In Kanada sind weiter geplant Höflichkeitsbesuche bei Generalgouverneurin Mary May Simon und Premierminister Justin Trudeau. Zudem stehen Begegnungen mit Bischöfen, Priestern, Ordensleuten und Jugendlichen auf dem Programm. Am Dienstag ist eine Messe mit mehreren zehntausend Menschen in Kanadas größtem offenen Stadion in Edmonton vorgesehen.
Inuit-Organisation lehnt Teilnahme an Papst-Treffen ab
Eine Inuit-Organisation in Nordwestkanada will keine offiziellen Vertreter zur Begegnung mit Papst Franziskus am kommenden Freitag in der nordostkanadischen Stadt Iqaluit entsenden. Dies teilte die Inuvialuit Regional Corporation (IRC) am Freitag (Ortszeit) mit.
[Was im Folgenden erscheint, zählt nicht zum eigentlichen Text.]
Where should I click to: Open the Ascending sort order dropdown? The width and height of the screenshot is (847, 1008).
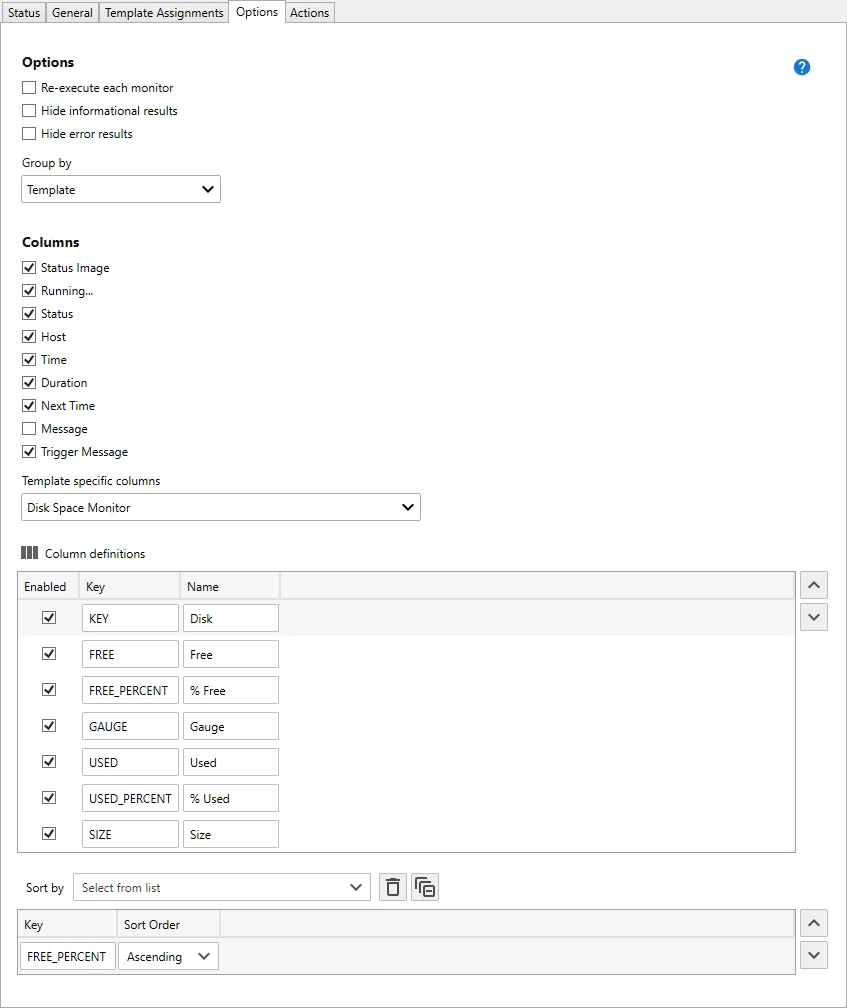(168, 957)
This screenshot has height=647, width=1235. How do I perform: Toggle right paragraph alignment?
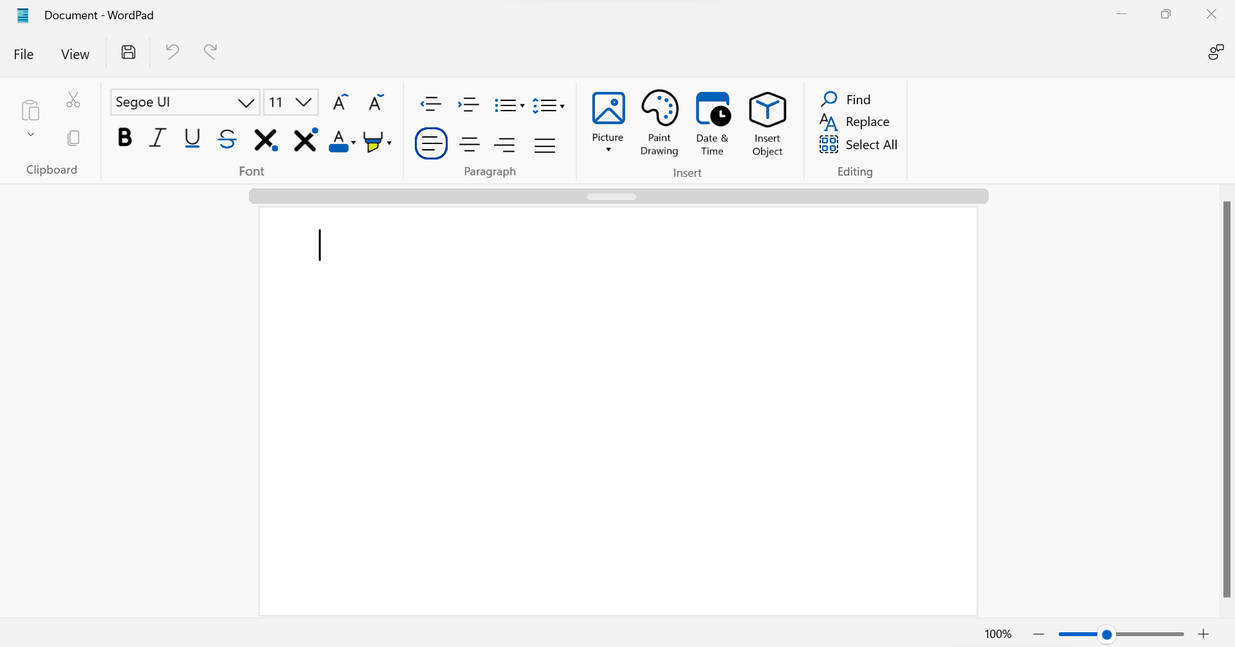504,143
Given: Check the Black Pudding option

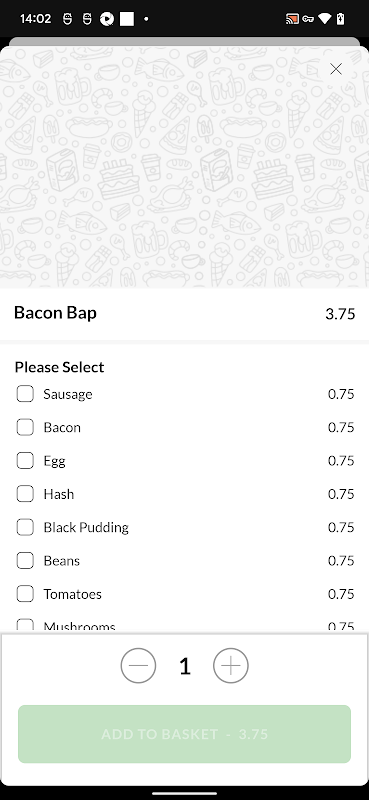Looking at the screenshot, I should click(25, 527).
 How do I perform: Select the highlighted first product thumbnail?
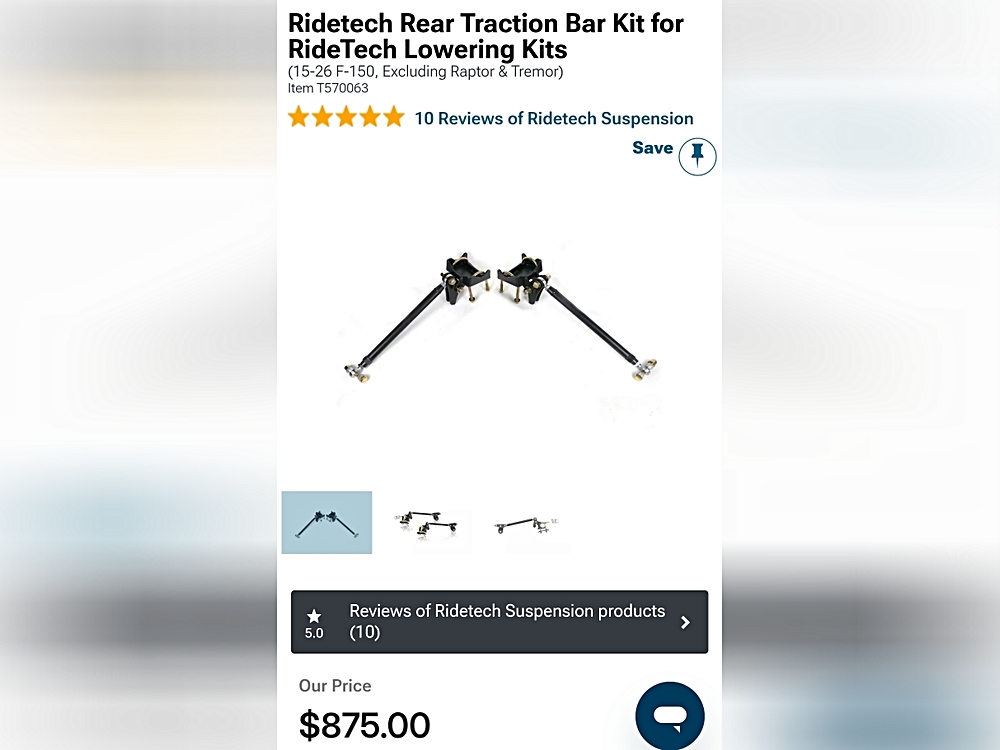pos(327,522)
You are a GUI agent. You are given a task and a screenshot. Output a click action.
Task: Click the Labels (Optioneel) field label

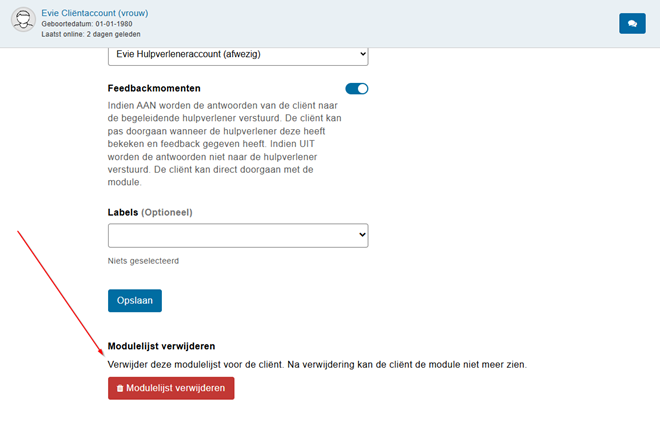150,212
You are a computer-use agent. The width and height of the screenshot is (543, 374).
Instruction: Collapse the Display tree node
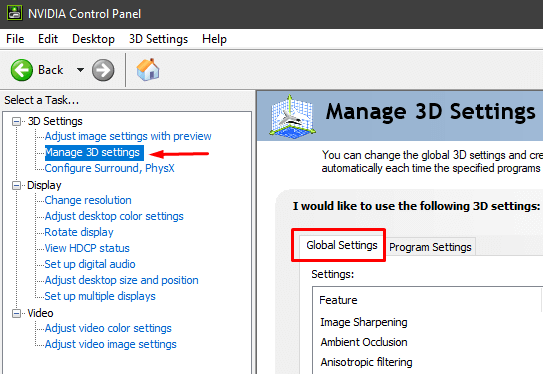[x=16, y=186]
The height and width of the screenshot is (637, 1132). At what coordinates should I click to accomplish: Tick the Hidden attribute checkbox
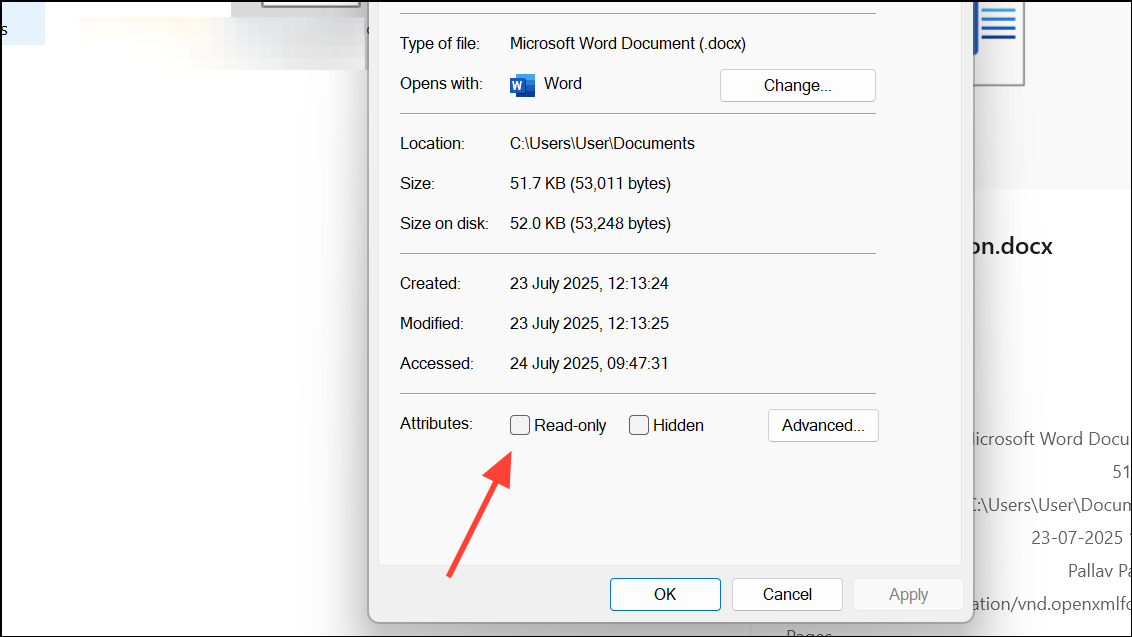[x=639, y=425]
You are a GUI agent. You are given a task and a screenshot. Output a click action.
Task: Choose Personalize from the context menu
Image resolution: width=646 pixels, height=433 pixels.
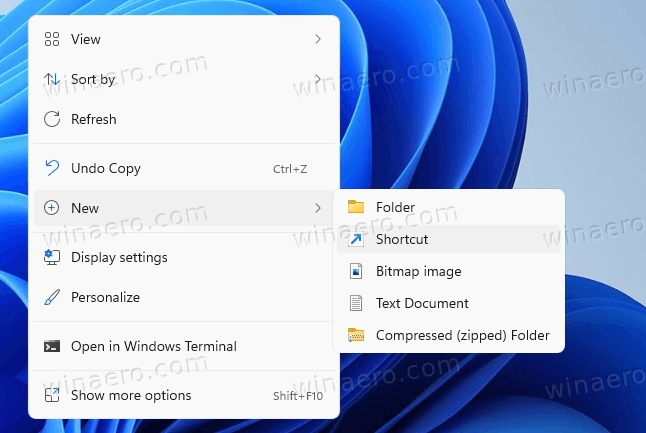pyautogui.click(x=105, y=297)
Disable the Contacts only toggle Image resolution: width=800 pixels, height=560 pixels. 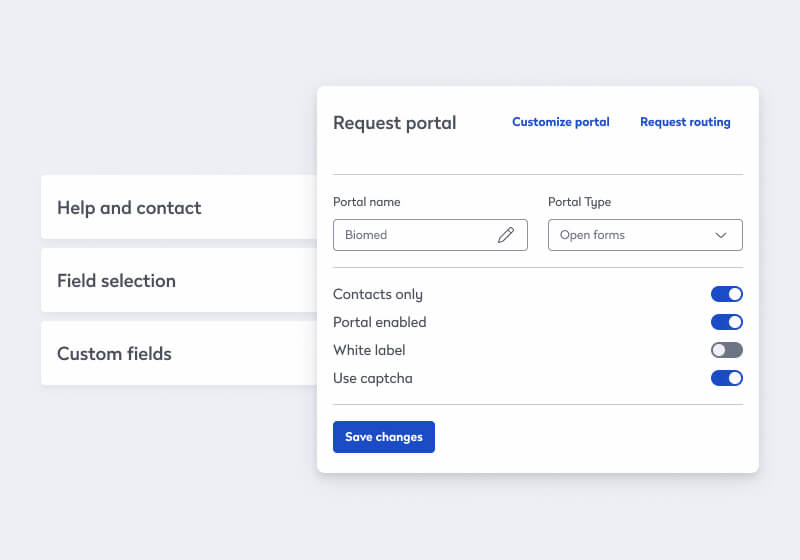pyautogui.click(x=727, y=294)
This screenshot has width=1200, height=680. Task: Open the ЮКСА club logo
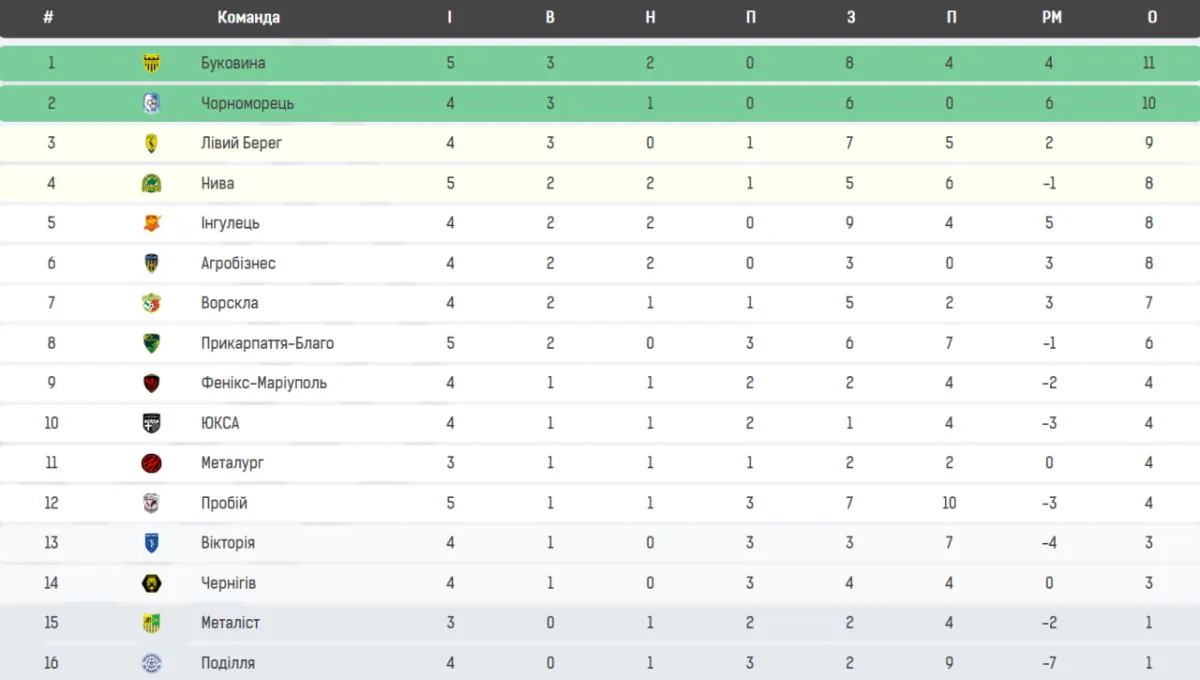(x=152, y=423)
Es sei nicht klar, ob es bei dem Treffen eine formale Entschuldigungsbitte geben werde oder nicht, begründete die Organisation ihre Absage.
Zwar erkenne man die Geste der Papstreise an, auch sei es einzelnen Inuvialit unbenommen, als Einzelpersonen an Papst-Treffen teilzunehmen. Man hoffe auch, dass dies zu individuellen Heilungsprozessen beitrage. "Aber solange die römisch-katholische Kirche keine eindeutige Erklärung abgibt, in der sie sich verpflichtet, das Unrecht der Vergangenheit aufzuarbeiten, wird sich das IRC zurückhalten", heißt es in der Erklärung.
Dies gelte auch, "solange die Kirche trotz der Zusagen im Indian Residential School Settlement Agreement weiterhin keine Zahlungen leistet". Das von Kirchenmitarbeitern begangene Unrecht an indigenen Kindern in den sogenannten Residential Schools im 19. und 20. Jahrhundert ist Anlass der Papstreise von Sonntag bis Freitag nach Kanada. "Die Inuvialuit tragen nach wie vor die Last des generationenübergreifenden Traumas, das von den Internatsschulen herrührt, und werden diese Gräueltaten nie vergessen", heißt es in der IRC-Erklärung.
In den Internaten wurden Kinder indigener Völker Kanadas ihrer Kultur entfremdet, um sie jener der europäischen Einwanderer anzupassen. Zudem gab es zahlreiche Fälle von Misshandlungen, Missbrauch und Verwahrlosung. Für Entsetzen sorgten Funde anonymer Kindergräber auf dem Gelände ehemaliger Residential Schools. Die Schulen wurden vom Staat finanziert und von Vereinigungen der katholischen und anderer Kirchen betrieben.